There is a great deal of pride in the Cuban people. More than once people explained to me that the Cuban Revolution was not 30 years old, as we in the US tend to think, but rather, it is 100 years old. It dates from José Martí’s return to Cuba after fifteen years in New York and Tampa, Florida. He had gone north to learn about democracy, but left when it became clear to him that wealth was the true engine of societal values in the United States. He returned to Cuba in 1895 determined to work for a society based on true “values,” and was killed a few months thereafter, that same year. Despite the scarcity, the long lines, and the “imminent collapse” of things which we hear predicted daily in the US media, again and again I met Cubans who remain dedicated to building the society based on values that Martí died for.

One day I realized that my visa expired three days before my return plane reservation. I inquired at my hotel and was told that I should go to the Habana Libre Hotel (the Hilton before the Revolution), where there was a visa office. As a foreigner, one must take only special taxis with dollar meters, so I hopped into a `Turistaxi' and headed for the hotel. The driver and I fell instantly into a heated discussion of the arts and society, and when we arrived in front of the old Hilton he stopped and turned off the meter, and we continued our conversation. After about ten minutes, a very large and stern-looking uniformed doorman walked up and said to Hiram: “What do you think you’re doing?
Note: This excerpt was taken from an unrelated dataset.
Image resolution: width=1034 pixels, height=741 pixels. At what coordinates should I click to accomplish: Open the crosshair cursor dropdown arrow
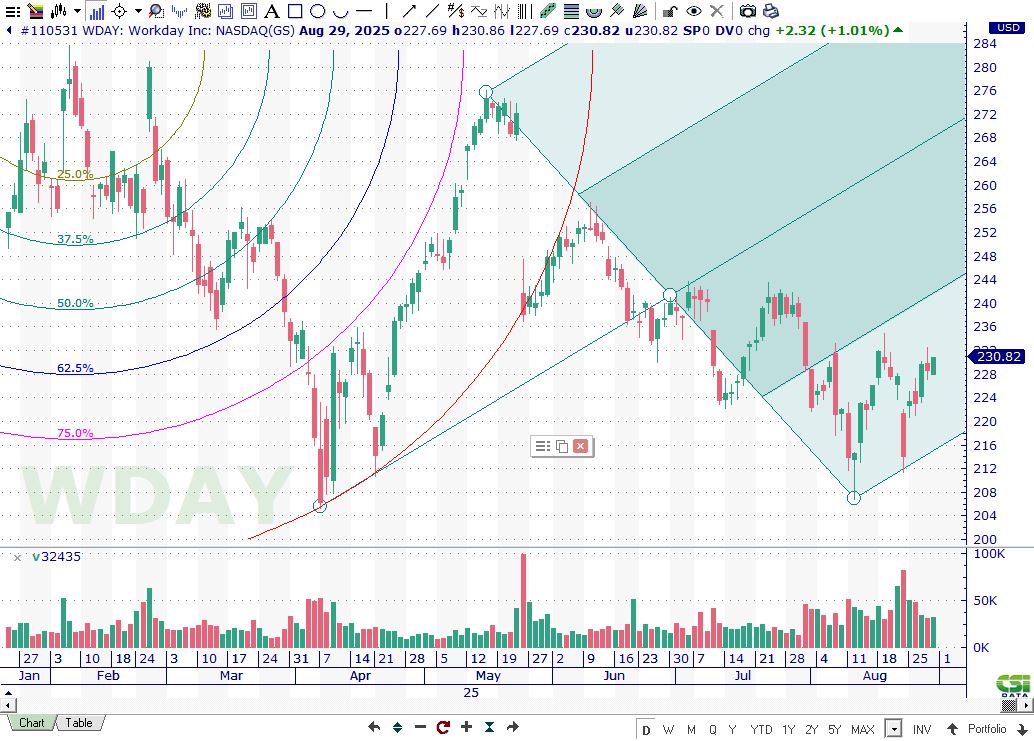point(136,11)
You can’t park here ….” to which Hiram replied: “Hey, I’m talking to my friend.” A big smile crossed the doorman’s face, and he walked away shaking his head. I told Hiram that I didn’t want to get him into trouble, and suggested that perhaps he needed to go. No, Hiram replied, there was no place he could go that was more important than the conversation we were having.

Inside, the woman at the visa office laughed when I showed her my visa and my return ticket. It was only three days, nothing I should worry about. What reasonable person would be troubled over such a small discrepancy, she wondered?

Later, thinking about my friend and driver, Hiram Espejo (espejo is the Spanish word for mirror), I realized that what was most wonderful about him was that he was not defined by his job. He could have been, but he wasn’t. So too, with disability: anyone can be defined by it, or anyone can choose not to be.

The efforts of the independent living movement in Cuba deserve our consideration and support. The folks at ACLIFIM are especially interested in enabling visits by disabled people from the United States to promote citizen-to-citizen understanding. The marvelous culture and character of the Cuban people have much to teach us about dealing with change and fostering a society based on true values.